Two lawmakers, state Rep. Sam Teasley, R-Marietta, and state Sen. Josh McKoon, R-Columbus, were brought to the front as heroes for their sponsorship of “religious liberty” legislation that, we’re assured, has nothing whatsoever to do with allowing Christian-owned businesses to reject commerce associated with gay marriage.

The governor was the final act of the afternoon, and in a 28-minute speech, managed to ignore each of the Faith and Freedom Coalition’s priorities. Deal spoke of his efforts at criminal justice reform and keeping non-violent offenders out of prison – the better to hold families together. He spoke of his efforts to bring jobs to the region. A person with a job is less reliant on government. A job holds the family together.

The governor spoke of education reform, and the need to keep kids in school, so they could find decent jobs, and keep their families together.

You catch the drift here. We both have family-oriented priorities here, but mine are much deeper and more lasting, Deal seemed to be saying. Perhaps because he hadn’t embraced his audience’s agenda, the governor may have felt obliged, at the very end of his remarks, to toss out a large chunk of red meat.

The topic was the state Division of Family and Children’s Services, the sector of state government charged with intervening on behalf of endangered children. The underfunded agency has been the bane of governors from Roy Barnes to Sonny Perdue – and now, Deal.

The governor voiced his frustration in a way that was uncomfortably similar to the Nathan Deal we once glimpsed in a 2009, pre-gubernatorial YouTube video, speaking of “ghetto grandmothers.” He quickly apologized for that one – but not for Thursday’s remarks.

“It’s about time somebody started asking the question. I just asked the question. Y’all help me. We’re going to ask that question,” Deal said, much to his crowd’s satisfaction. “We’re going to find out why it is that government becomes the only answer to things that, historically, had been the responsibility of the greater family unit.”

The dotted lines drawn between government policy, poverty and the disintegration of the family have long been a legitimate point of discussion.

But the governor’s timing undoubtedly gave his staff heartburn.

First, the prison reform that the governor rightfully engineered, and now boasts about, is an attempt to correct a government policy that destroyed families – particularly African-American ones. His education reform effort, just getting underway, will be judged by how well it strengthens Georgia families.

But more important, the governor this week will roll out legislation – a proposed constitutional amendment – that would allow state government to intervene in the operation of failing Georgia schools.

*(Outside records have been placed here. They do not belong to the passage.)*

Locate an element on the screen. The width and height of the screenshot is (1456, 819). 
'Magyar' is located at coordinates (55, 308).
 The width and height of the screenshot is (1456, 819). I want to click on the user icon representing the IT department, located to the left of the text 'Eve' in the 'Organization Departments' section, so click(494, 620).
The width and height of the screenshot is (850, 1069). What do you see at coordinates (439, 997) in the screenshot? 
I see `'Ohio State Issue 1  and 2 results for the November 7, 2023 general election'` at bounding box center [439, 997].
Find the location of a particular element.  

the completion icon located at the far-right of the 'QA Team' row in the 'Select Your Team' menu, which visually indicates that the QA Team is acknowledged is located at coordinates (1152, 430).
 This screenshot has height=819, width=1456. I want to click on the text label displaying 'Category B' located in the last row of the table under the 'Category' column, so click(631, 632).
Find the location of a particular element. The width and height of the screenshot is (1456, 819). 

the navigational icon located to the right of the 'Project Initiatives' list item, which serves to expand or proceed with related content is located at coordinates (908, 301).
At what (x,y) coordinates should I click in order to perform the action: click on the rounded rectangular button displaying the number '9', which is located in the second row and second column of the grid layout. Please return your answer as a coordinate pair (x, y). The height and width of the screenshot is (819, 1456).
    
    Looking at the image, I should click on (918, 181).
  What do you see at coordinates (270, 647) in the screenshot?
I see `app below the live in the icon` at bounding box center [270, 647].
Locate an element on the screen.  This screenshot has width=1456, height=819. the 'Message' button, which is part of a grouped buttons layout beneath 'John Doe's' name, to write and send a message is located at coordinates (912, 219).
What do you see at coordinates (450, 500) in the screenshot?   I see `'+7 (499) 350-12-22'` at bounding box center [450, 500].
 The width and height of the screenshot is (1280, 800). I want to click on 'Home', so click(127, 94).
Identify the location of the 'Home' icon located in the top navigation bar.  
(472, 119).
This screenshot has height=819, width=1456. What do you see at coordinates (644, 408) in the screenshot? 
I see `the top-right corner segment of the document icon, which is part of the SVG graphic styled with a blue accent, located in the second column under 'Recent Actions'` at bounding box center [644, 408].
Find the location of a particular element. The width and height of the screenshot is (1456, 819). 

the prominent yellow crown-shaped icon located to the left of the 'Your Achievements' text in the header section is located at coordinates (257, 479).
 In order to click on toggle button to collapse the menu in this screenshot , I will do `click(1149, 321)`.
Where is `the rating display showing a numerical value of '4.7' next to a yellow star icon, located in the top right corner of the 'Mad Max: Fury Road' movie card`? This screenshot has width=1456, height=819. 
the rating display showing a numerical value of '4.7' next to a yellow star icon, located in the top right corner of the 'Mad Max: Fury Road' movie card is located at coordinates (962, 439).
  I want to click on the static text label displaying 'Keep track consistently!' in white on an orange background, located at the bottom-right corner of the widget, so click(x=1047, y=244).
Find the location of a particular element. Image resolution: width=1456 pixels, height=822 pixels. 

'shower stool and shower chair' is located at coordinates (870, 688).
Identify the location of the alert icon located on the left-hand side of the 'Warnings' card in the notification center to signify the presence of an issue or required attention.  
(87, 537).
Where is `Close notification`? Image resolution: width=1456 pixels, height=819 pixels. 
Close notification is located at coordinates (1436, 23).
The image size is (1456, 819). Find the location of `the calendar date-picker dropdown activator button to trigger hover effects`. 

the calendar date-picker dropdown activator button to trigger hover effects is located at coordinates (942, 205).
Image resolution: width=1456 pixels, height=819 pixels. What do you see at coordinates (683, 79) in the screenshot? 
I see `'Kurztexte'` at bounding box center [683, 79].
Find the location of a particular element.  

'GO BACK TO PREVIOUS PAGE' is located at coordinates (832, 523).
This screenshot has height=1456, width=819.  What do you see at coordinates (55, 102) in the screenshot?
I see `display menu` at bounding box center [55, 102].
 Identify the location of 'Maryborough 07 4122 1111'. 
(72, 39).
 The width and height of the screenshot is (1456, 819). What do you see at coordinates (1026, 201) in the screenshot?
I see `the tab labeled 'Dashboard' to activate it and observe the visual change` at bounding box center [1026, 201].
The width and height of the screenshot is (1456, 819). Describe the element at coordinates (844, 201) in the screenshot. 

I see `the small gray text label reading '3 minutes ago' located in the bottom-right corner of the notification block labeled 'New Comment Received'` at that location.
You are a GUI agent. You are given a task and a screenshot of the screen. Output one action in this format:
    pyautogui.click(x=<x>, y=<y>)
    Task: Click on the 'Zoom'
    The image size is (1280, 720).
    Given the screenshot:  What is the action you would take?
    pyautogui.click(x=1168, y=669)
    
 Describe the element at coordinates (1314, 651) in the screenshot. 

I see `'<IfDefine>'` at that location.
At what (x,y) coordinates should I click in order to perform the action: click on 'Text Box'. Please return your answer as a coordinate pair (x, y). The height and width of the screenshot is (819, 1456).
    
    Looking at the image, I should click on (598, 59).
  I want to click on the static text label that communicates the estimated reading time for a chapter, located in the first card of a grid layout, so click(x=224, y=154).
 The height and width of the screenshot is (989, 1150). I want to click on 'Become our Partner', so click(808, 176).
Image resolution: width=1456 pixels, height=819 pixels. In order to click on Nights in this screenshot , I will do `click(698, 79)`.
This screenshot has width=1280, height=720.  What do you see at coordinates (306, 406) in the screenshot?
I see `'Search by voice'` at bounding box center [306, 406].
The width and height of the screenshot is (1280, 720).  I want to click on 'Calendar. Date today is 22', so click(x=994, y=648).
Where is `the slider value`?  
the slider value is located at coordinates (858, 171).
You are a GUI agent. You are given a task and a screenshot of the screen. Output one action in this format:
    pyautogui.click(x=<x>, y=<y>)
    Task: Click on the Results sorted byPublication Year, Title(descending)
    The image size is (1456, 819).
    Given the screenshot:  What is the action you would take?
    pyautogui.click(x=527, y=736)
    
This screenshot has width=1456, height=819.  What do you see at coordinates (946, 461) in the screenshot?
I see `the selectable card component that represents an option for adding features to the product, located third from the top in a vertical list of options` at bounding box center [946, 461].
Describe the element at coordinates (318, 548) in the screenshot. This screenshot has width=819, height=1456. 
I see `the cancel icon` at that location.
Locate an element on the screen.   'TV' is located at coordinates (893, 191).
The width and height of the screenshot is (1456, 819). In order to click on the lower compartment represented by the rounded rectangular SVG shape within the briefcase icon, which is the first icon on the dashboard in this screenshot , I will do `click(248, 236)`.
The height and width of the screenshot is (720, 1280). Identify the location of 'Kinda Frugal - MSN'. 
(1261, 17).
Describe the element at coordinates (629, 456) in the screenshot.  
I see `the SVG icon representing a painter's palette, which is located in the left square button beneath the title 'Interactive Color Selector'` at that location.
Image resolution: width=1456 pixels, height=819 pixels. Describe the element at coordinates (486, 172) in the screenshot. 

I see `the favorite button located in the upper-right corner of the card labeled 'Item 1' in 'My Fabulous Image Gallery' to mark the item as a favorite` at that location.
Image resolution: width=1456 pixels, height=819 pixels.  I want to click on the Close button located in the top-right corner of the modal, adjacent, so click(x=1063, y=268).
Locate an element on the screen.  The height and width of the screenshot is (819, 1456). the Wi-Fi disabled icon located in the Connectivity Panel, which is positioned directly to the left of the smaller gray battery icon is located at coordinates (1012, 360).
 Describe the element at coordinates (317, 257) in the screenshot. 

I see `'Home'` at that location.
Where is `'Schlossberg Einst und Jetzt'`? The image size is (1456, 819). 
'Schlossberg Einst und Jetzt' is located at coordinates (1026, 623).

A failed school is little more than a failed family writ large. More than a lack of money or dearth of housing, poverty is a ripping apart of the bonds that hold a community together. And the governor will tell lawmakers that, to save these larger families, government is morally obliged to expand its reach and perform the rescue.

The problem with the governor’s remarks before the Faith and Freedom Coalition isn’t that they pose a contradiction to his school rescue effort. It’s that they are woefully incomplete.

Asking the question of why our world lacks for able-bodied grandmothers – and grandfathers, uncles, aunts, brothers and sisters – is only stating the obvious. We know that, in many communities, white and black, relatives are in short supply. And when the family tree is bulldozed, children suffer as a result.

The real question is, what can a governor do to lure the greater family back into the circle and repair the damage? It is the key policy dilemma behind his school-rescue initiative, and it won’t be enough to simply pose the question. If he wants support from skeptical lawmakers, he’ll have to answer it, too.